Oscarshall Palace is a maison de plaisance located in the small fjord Frognerkilen on Bygdøy in Oslo, Norway.

History 
The palace was built from 1847 to 1852 by the Danish architect Johan Henrik Nebelong on commission from King Oscar I and Queen Joséphine of Norway and Sweden. In 1881, King Oscar II opened the palace to the public as a museum.

The palace, with its secondary buildings and surrounding park, is considered to be one of the finest examples of neo-Gothic architecture in Norway and is one of the country's most important embodiments of the National Romantic style which was popular in Norway during the period.

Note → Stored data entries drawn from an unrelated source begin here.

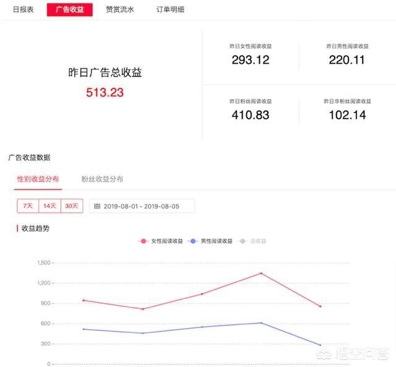Click the first point on the red line

(x=84, y=300)
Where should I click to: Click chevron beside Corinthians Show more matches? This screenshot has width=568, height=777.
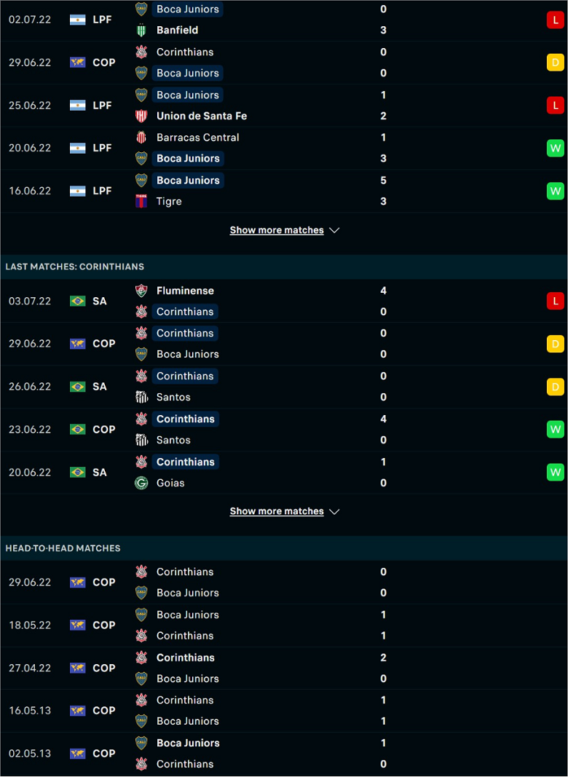pos(334,511)
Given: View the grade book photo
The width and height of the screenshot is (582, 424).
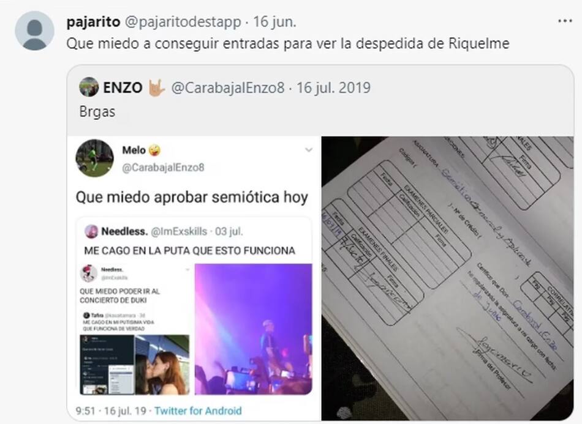Looking at the screenshot, I should click(x=447, y=278).
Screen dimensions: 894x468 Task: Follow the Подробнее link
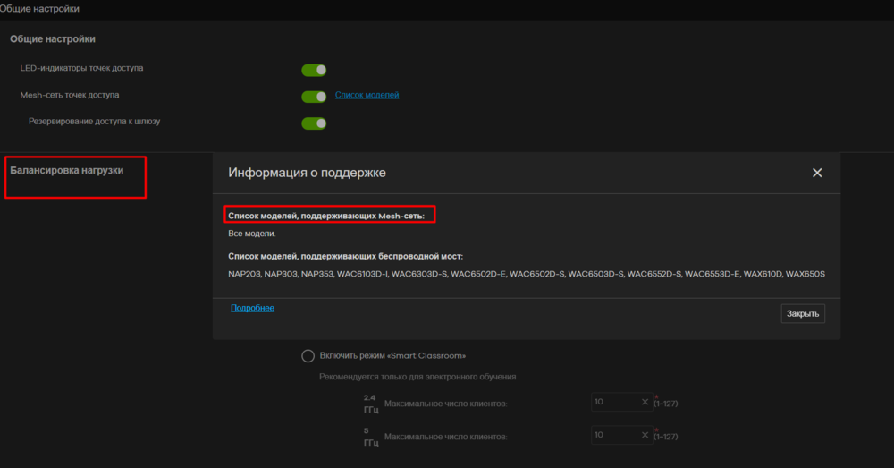[252, 308]
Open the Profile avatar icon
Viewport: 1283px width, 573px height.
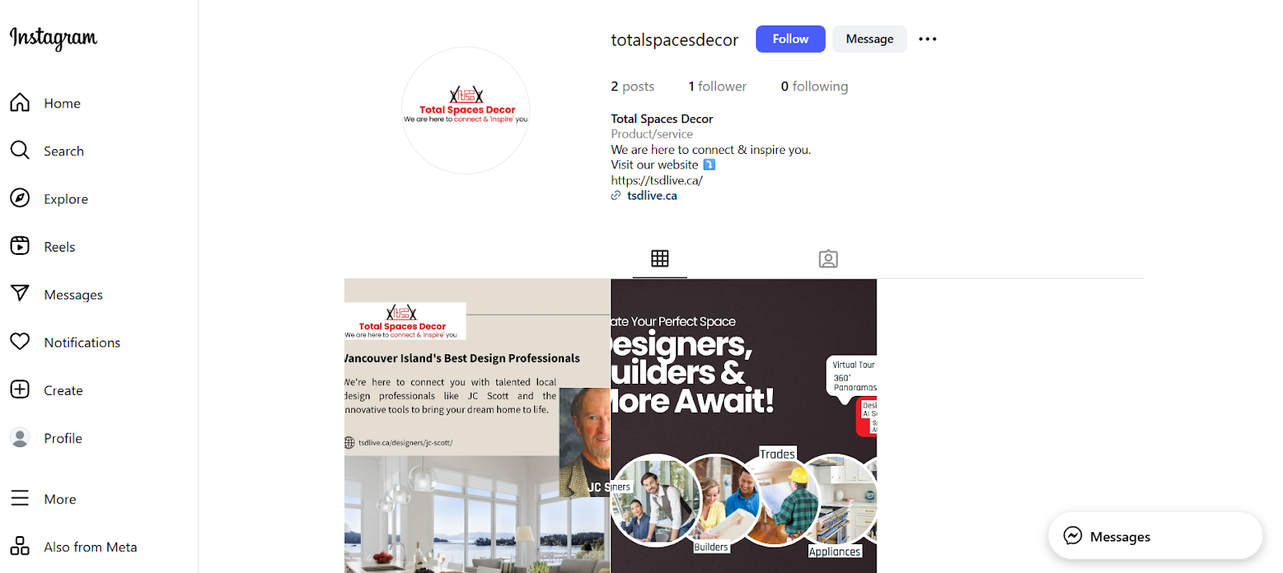tap(20, 438)
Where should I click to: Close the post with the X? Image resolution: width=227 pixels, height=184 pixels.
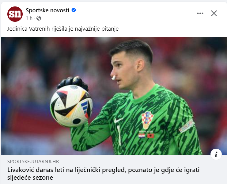(x=214, y=13)
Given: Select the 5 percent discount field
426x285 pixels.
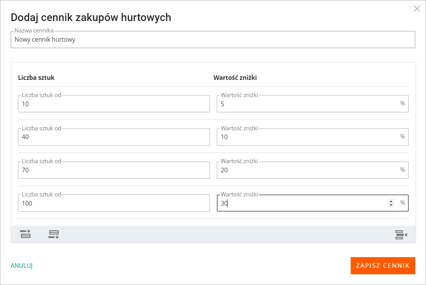Looking at the screenshot, I should tap(306, 104).
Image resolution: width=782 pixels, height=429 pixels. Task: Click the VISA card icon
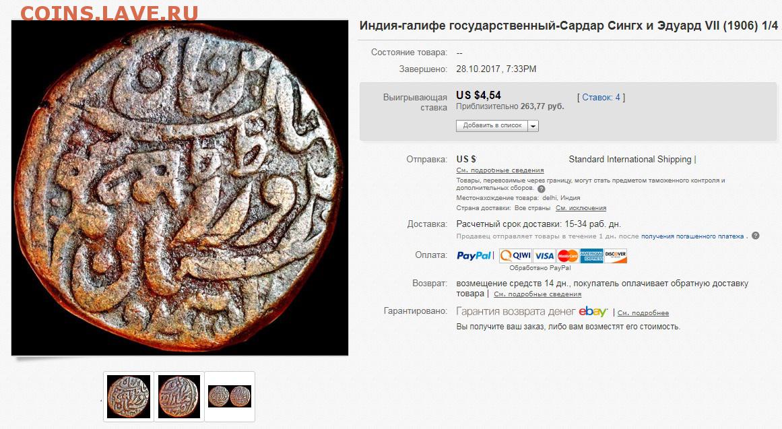click(544, 256)
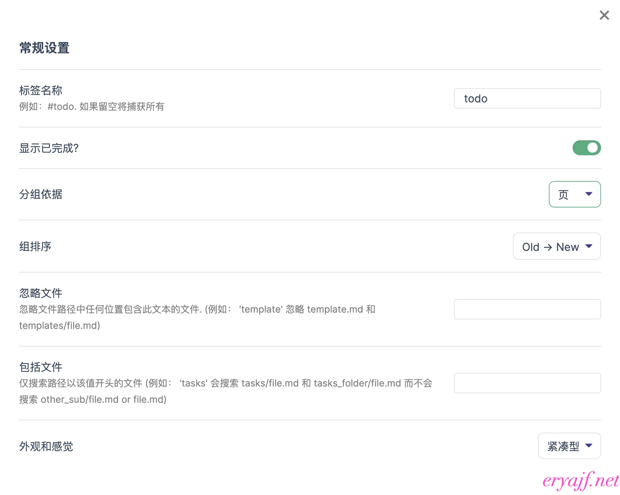This screenshot has width=620, height=495.
Task: Click the 包括文件 setting title
Action: (41, 367)
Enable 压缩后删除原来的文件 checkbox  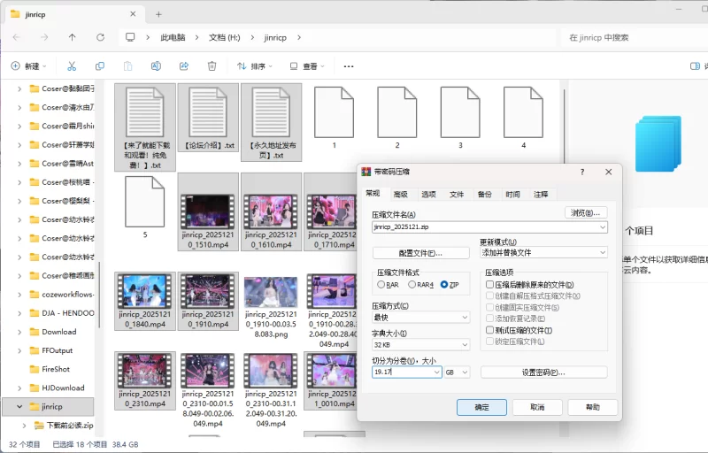click(x=489, y=285)
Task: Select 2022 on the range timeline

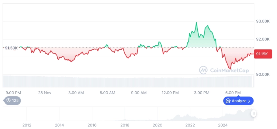Action: [190, 125]
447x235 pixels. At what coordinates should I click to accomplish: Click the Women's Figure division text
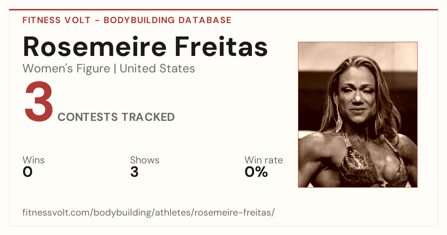tap(67, 69)
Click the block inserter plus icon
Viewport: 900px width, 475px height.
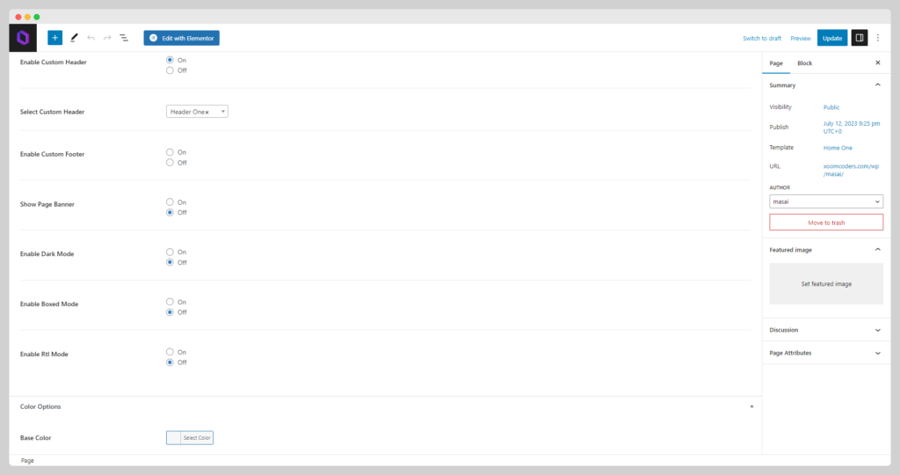click(55, 38)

The interior was wholly constructed and decorated by Norwegian artists and artisans. The walls of the dining hall are decorated with paintings by Joachim Frich and Adolph Tidemand, while the decoration and furniture in the drawing room evokes the style of the old Norwegian guildhall.

Oscarshall was sold by King Carl IV to the Norwegian state in 1863. The palace was almost given a new role when it was decided in 1929 that Oscarshall would become the new residence of Crown Prince Olav and Princess Märtha. These plans were never realized, however, as both financial problems and political opposition arose. The situation was later solved when Fritz Wedel Jarlsberg sold his estate Skaugum to the royal couple. Today it is the property of the state and is placed at the disposal of the King.

Open to the public 
Between 2005 and 2009 Oscarshall underwent a total renovation and restoration, bringing colours and furniture back to its original style from 1859. The renovation completed, Oscarshall was once again open to the public.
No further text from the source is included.